Published on May 23, 2020 under Home

June – Pine
Latin name: Pinus spp. (Pinus elliottii – slash pine, Pinus palustris – long leaf pine ,Pinus clausa – sand pine , Pinus echinata – shortleaf pine , Pinus taeda – loblolly pine ,Pinus serotina – pond pine ,Pinus glabra – spruce pine) – Pinaceae
Common name:  Pine

Pinus elltioti- slash pine

Usage: The pine tree has long been utilized for its lumber, resins and medicines. The leaves of the pine tree, or needles, can be utilized for their medicinal properties, as well as the resin of the tree. The energetics of pine are warming and drying. The fresh green needles of pine can be made into a tasty infusion that is packed with Vitamin C.  The inner bark of pine is utilized to soothe a wet, phlegmy, congested cough and act as an expectorant.

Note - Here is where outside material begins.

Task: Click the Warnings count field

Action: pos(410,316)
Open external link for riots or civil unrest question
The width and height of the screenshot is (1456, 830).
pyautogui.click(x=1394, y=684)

The needles can also be utilized in a steam and inhaled. Pine resin is antimicrobial; just like it heals the wounded bark of the tree, it can assist in healing minor cuts and abrasions.  The resin and innerbark can be infused into and oil and utilized as a salve. Not only valued by us humans, pines are an important source of food and shelter for wildlife wherever they grow.  

Pine needle infusion

Growth/Habitat: Pines are evergreen, coniferous trees. There are approximately 126 species within the Pinus genus, 7 of which grow in Florida. Each of the seven pines that grow throughout Florida thrives in a particular habitat. All pines have long, slender leaves known as “needles”.  These needles tend to be in groups of two or more and are arranged in a bunch called a fascicle. Pines are gymnosperms, meaning they  reproduce with seeds, but do not have flowers or fruit. Pines instead produce seed between male and female cones. Some pines release seed on their own, while some pines require fire to induce the opening of the cone and release of the seeds; this is known as serotiny. One such species is the long leaf pine, Pinus palustris, which before the advent of major fire suppression practices by humans, covered 60 million acres of the southeastern US. (UFIFAS)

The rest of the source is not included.